We are presenting tomorrow at the OASIS event in Brussels on part of
this with XDS - and
at XML 2004 the plan is to demonstrate part of this as well.  There is
still details to be
worked - but the basic Registry / CPA / Certificate management is a
simple model at least!

DW
===============================================
Anders Rundgren wrote:

>Joe,
>Thanx for your quick response.
>I'm indeed familiar with SAML and did actually contribute to
>the POST profile although I'm only listed in the references.
>
>However, if you have an enterprise PKI a la the Federal PKI
>your only choice is to run all PKI-related activities from the
>clients' own desktop computers because that is the only PKI
>you got.   If the latter is not true, we are not talking about
>the federal PKI anymore.  This client-centric world though
>eliminates SAML, thin clients, information consolidation,
>and essentially everything that we took for granted before
>confronted with the federal PKI.  As I have mentioned,
>northern Europe have selected an entirely different approach
>which they though not even themselves have yet fully understood
>the power of!
>
>Anders R
>
>----- Original Message -----
>From: "Chiusano Joseph" <chiusano_joseph@bah.com>
>To: "Anders Rundgren" <anders.rundgren@telia.com>; "Monica J. Martin" <Monica.Martin@Sun.COM>
>Cc: "OASIS eGov list" <egov@lists.oasis-open.org>
>Sent: Tuesday, October 05, 2004 15:45
>Subject: RE: [egov] Missing Securty: Update Working Draft for Workflow Standards
>
>
>Anders, thanks for this document. I've glanced over it, and I believe
>that it's highly possible that the issues raised in this document can be
>satisfied not only by SAML (as mentioned earlier), but possibly by a
>combination of OASIS Web Services Security (the now "official" full name
>of WS-Security, aka "WSS") and W3C XKMS (XML Key Management
>Specification), whose version 2.0[1] is currently a Candidate
>Recommendation as of April 2004. That is, XKMS would be employed to
>manage (distribute and register) the PKI certificates that are
>referenced/placed within WSS headers.
>
>I know that there was discussion within the XKMS committee sometime in
>2003 regarding a white paper to this end, but as of late 2003 I was told
>that there had been no movement on it past discussion. You may want to
>present your document to the XKMS committee for their feedback.
>
>[1] http://www.w3.org/TR/xkms2/
>
>Kind Regards,
>Joe Chiusano
>Booz Allen Hamilton
>Strategy and Technology Consultants to the World
>
>
>
>
>>-----Original Message-----
>>From: Anders Rundgren [mailto:anders.rundgren@telia.com]
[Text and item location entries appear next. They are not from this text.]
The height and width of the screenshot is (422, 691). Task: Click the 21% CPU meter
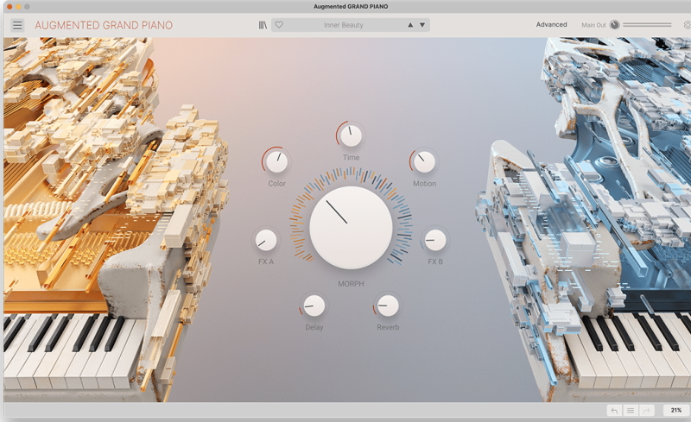675,411
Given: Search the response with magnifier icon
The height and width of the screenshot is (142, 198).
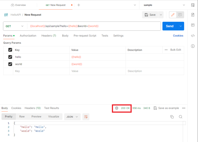Looking at the screenshot, I should pos(180,117).
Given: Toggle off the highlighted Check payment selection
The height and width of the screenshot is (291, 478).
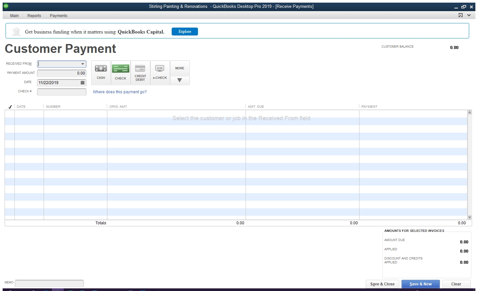Looking at the screenshot, I should [x=120, y=73].
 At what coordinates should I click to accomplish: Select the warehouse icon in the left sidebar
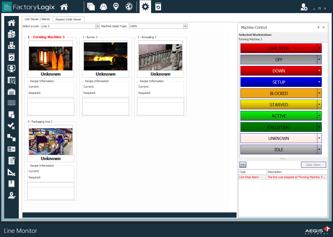pyautogui.click(x=11, y=92)
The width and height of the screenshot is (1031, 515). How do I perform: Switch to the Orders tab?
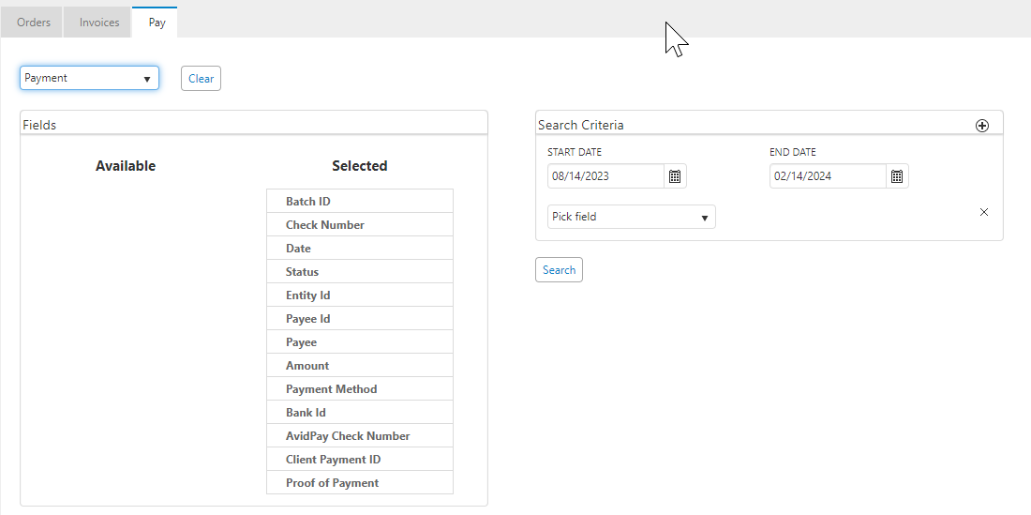pyautogui.click(x=34, y=23)
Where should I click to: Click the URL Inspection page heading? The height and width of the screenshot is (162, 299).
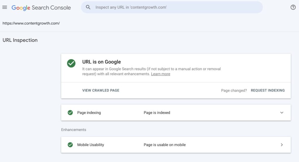tap(20, 40)
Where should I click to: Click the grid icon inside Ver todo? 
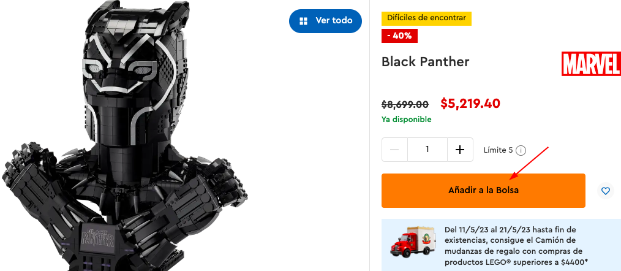pyautogui.click(x=303, y=21)
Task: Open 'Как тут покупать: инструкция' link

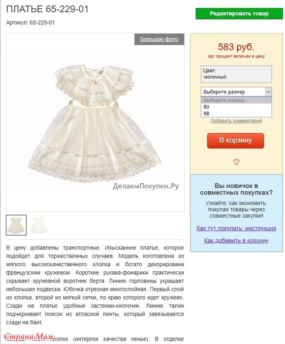Action: coord(236,228)
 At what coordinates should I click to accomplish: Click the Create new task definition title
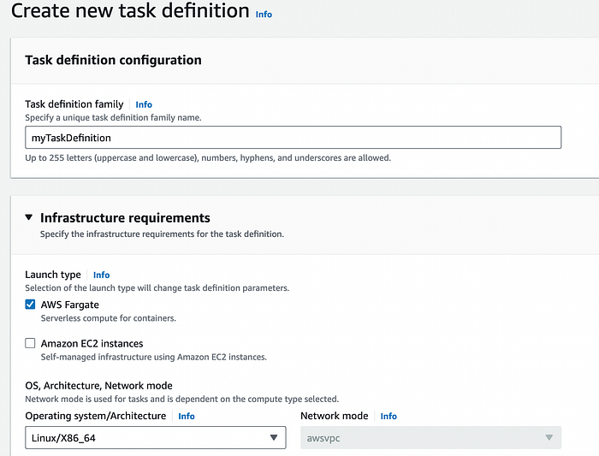click(x=130, y=12)
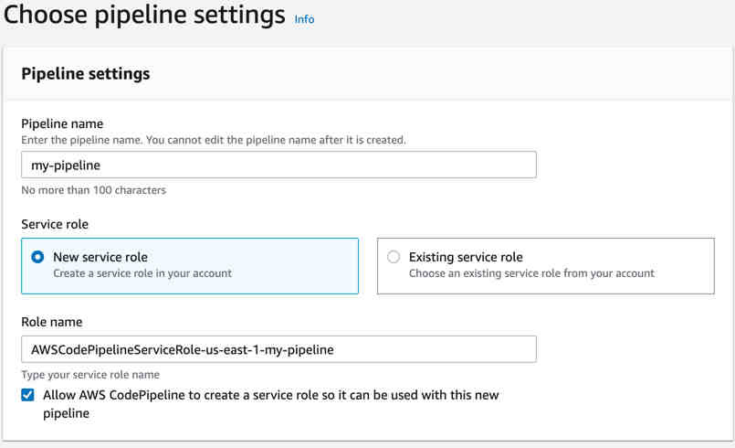Uncheck the Allow AWS CodePipeline checkbox
Screen dimensions: 735x448
point(28,396)
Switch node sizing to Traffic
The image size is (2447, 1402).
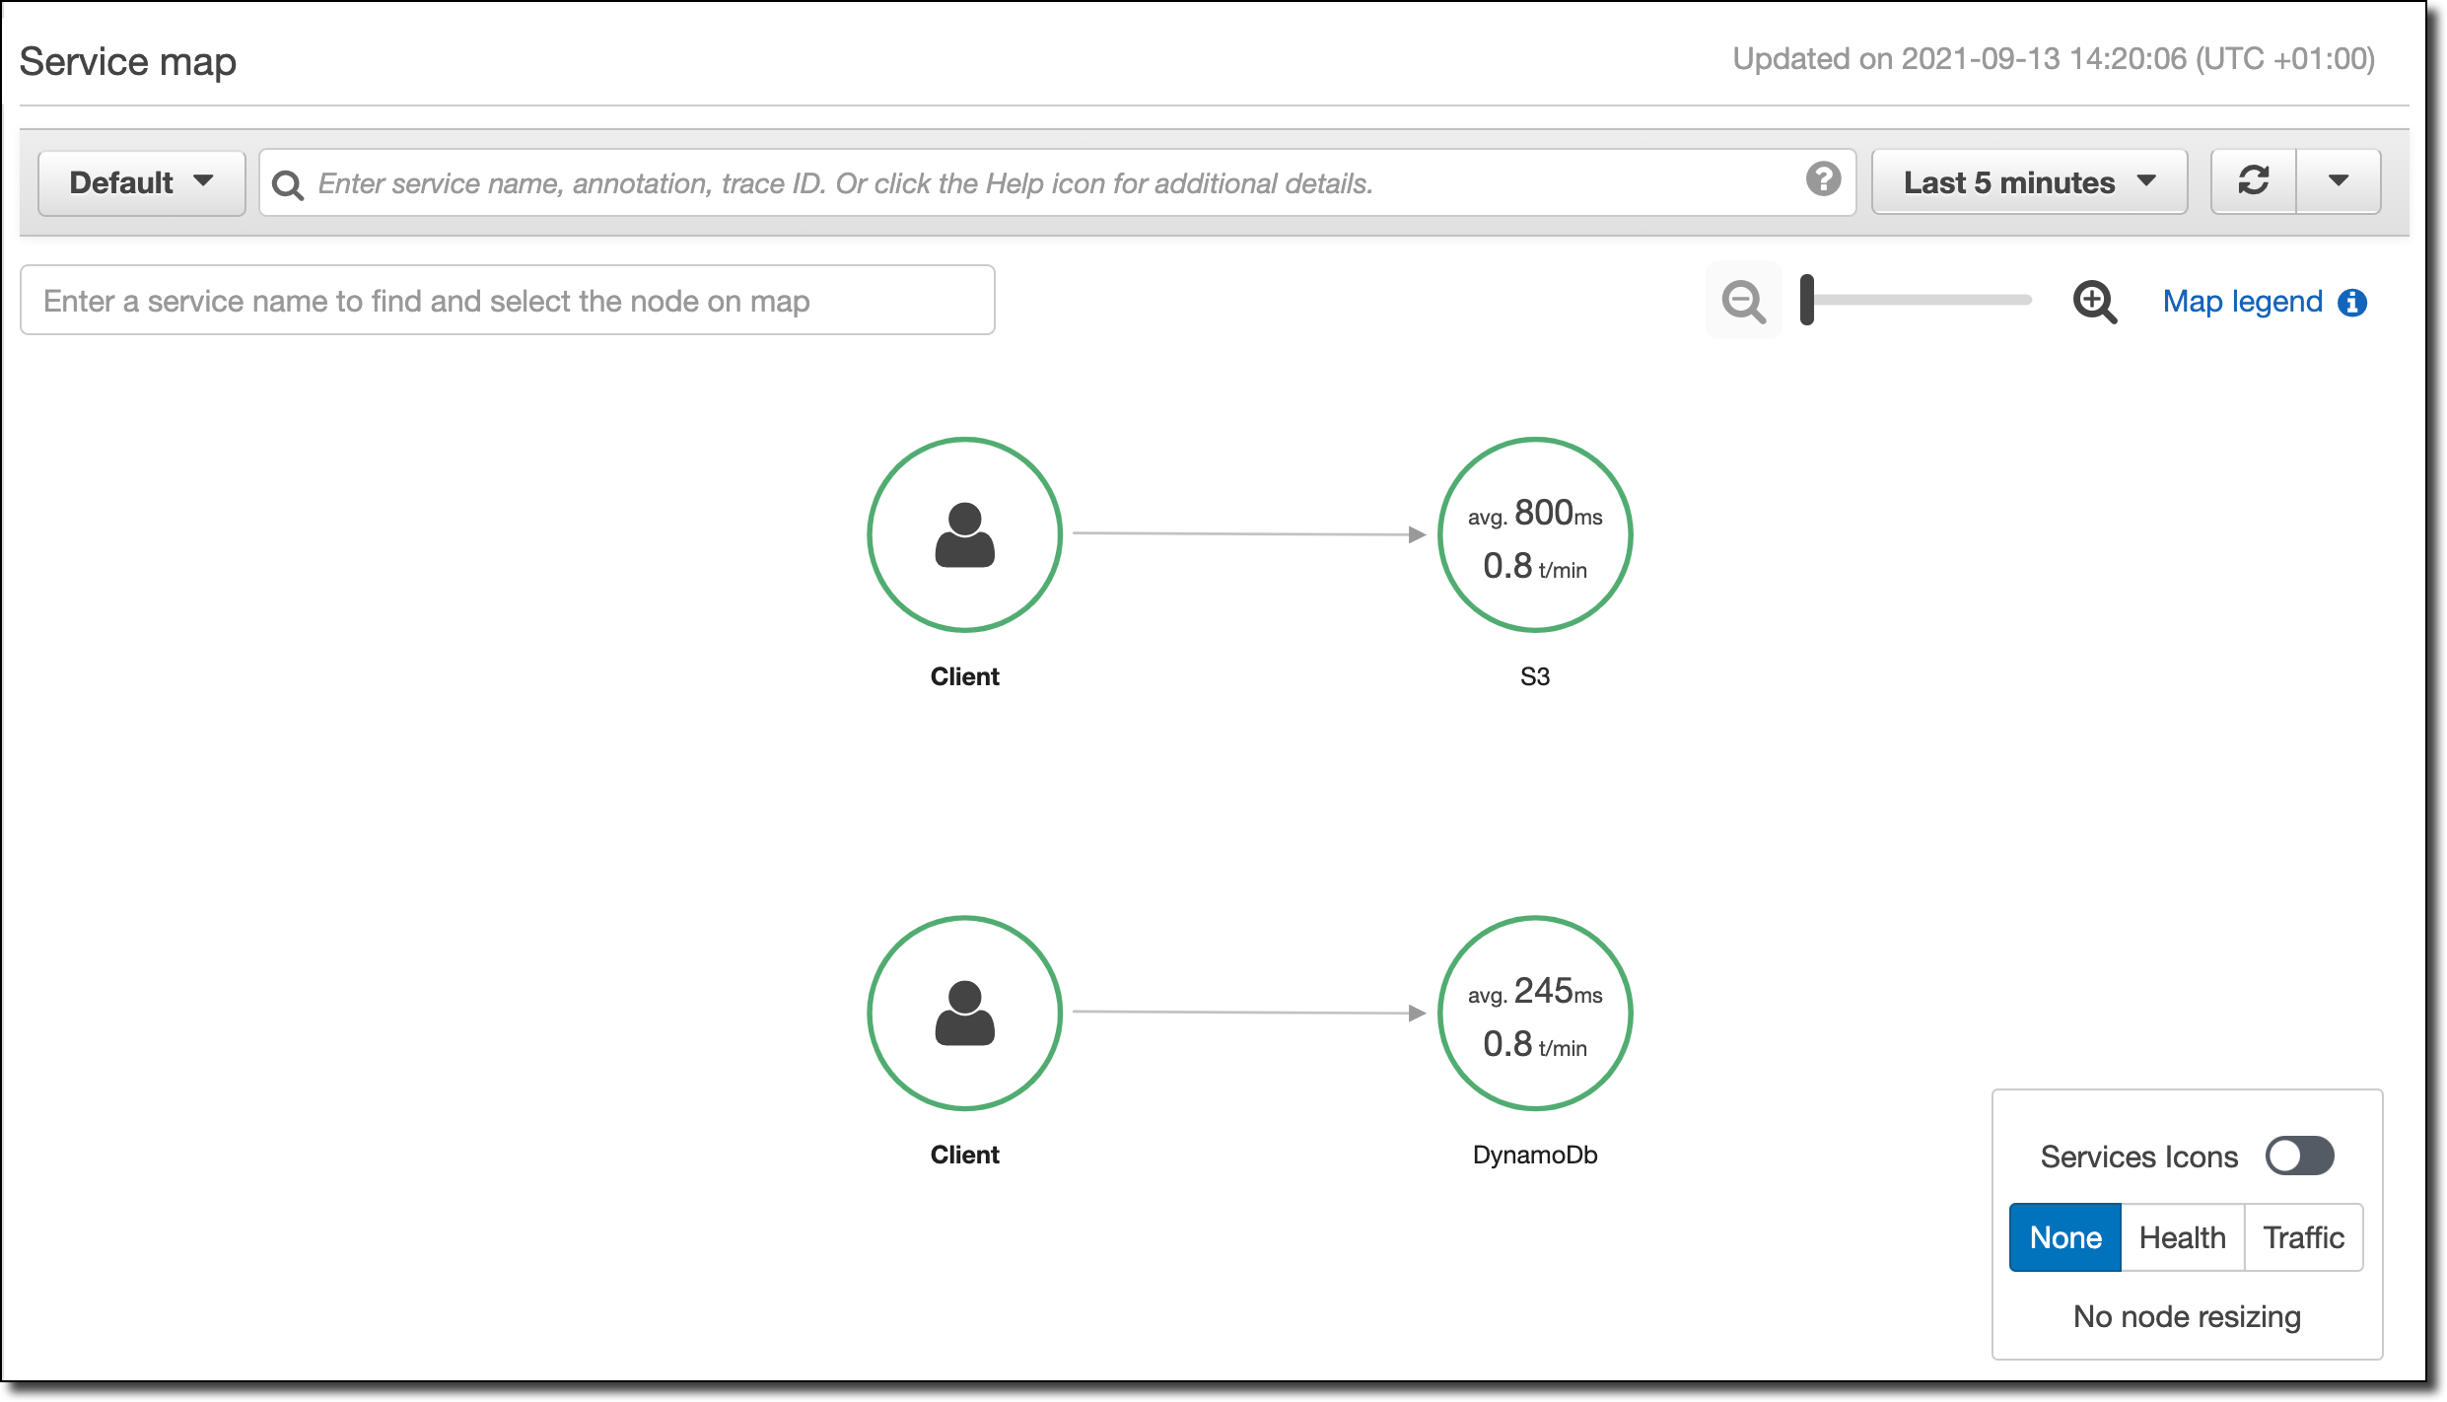[x=2303, y=1237]
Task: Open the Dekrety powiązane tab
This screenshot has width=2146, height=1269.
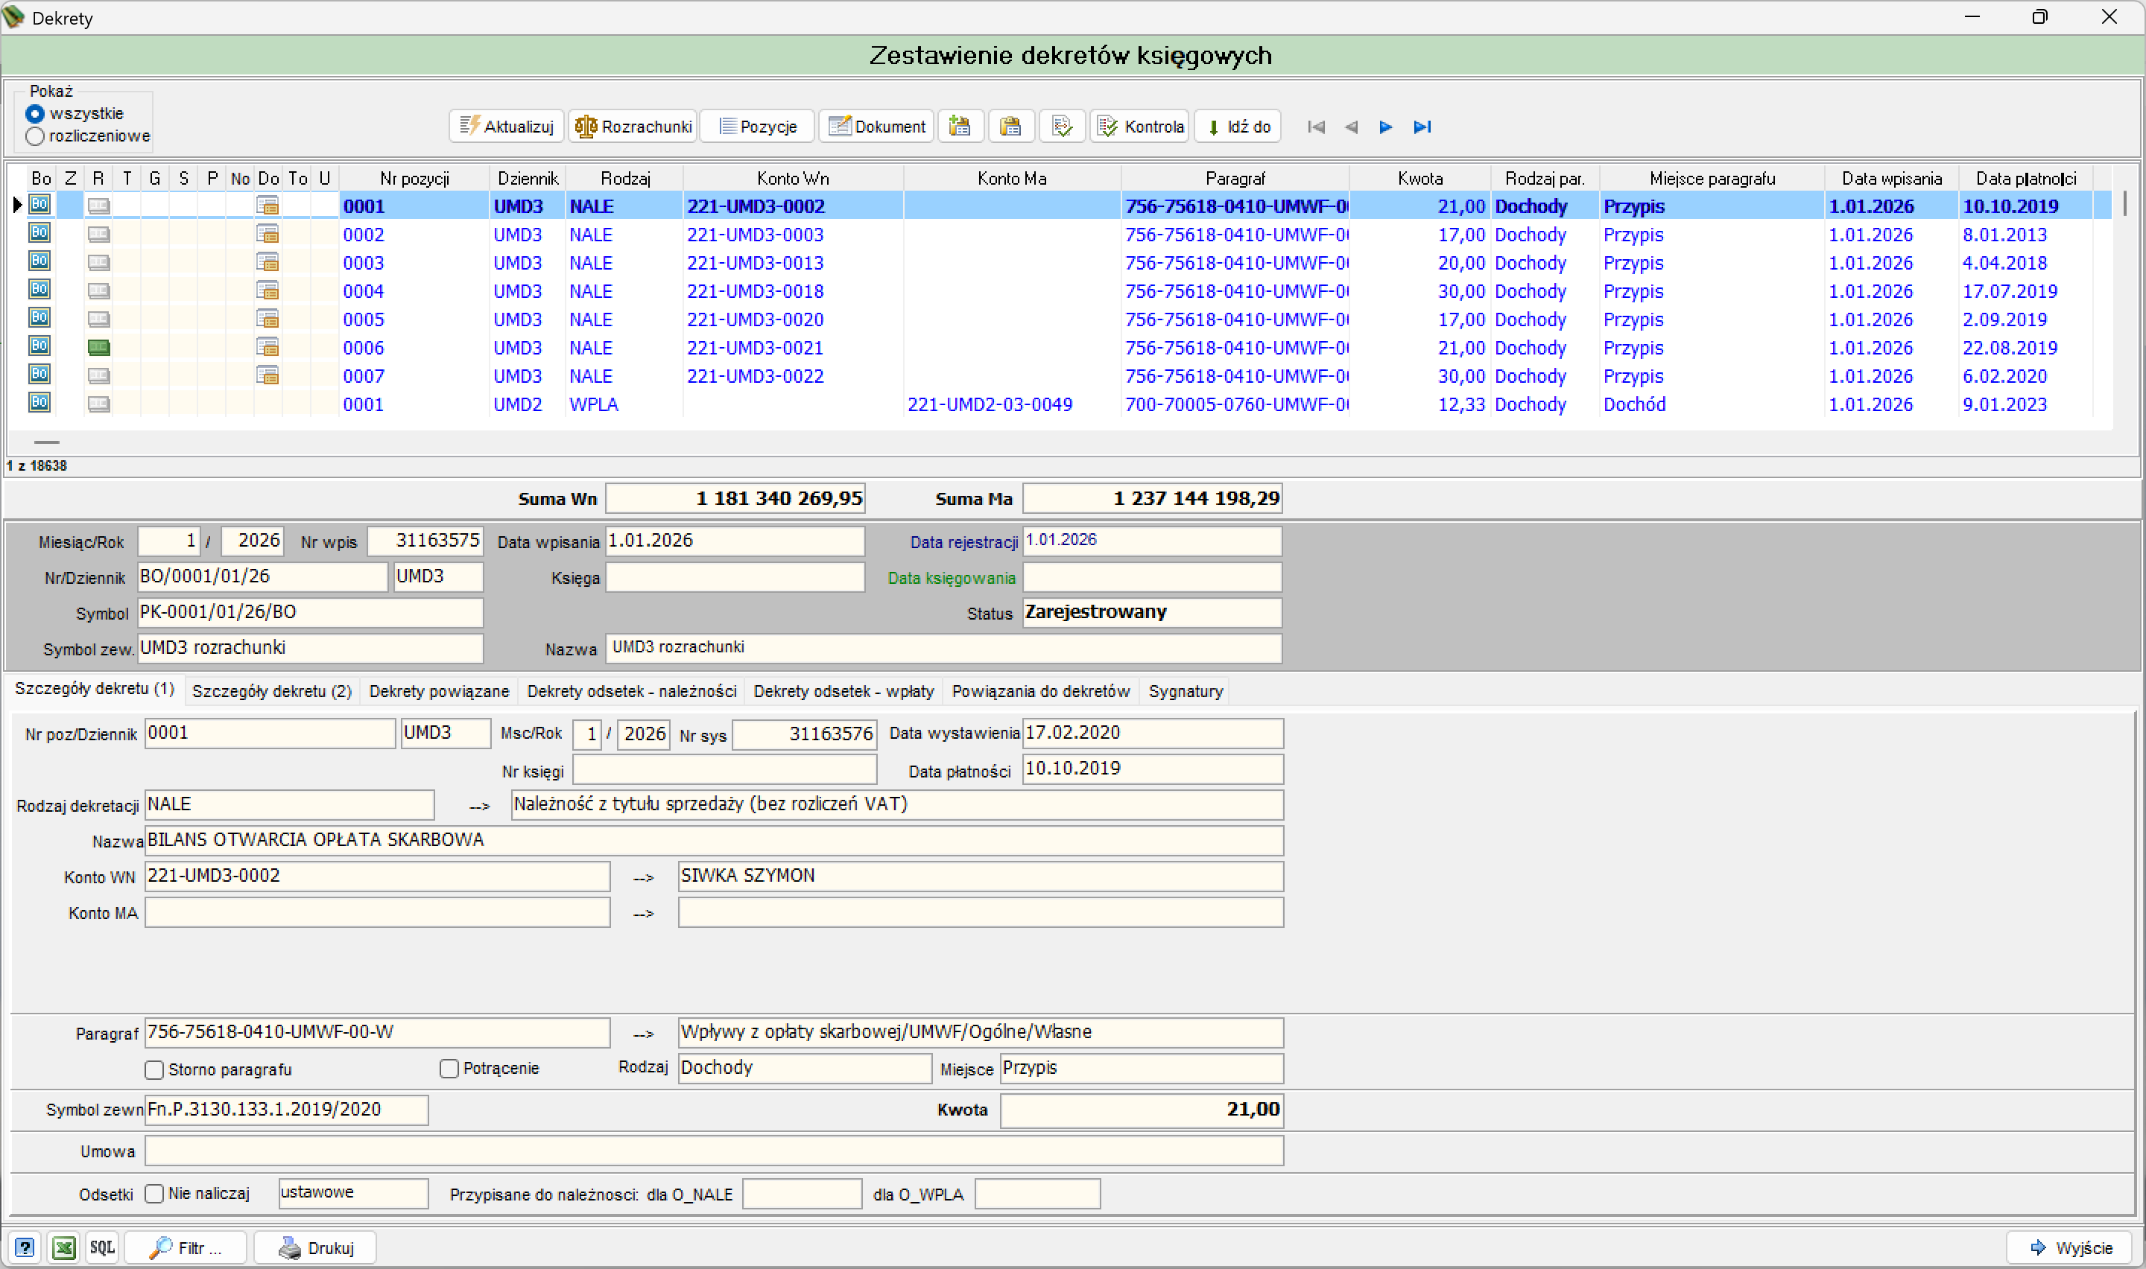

>>Sent: Tuesday, October 05, 2004 9:23 AM
>>To: Monica J. Martin
>>Cc: OASIS eGov list
>>Subject: Re: [egov] Missing Securty: Update Working Draft for
>>Workflow Standards
>>
>>Thanx Monica,
>>Although things like WS-Security exists, it only represents a
>>"format".  When you put it in a real context I claim that we
>>have reached an area which is almost unexplored even research-wise.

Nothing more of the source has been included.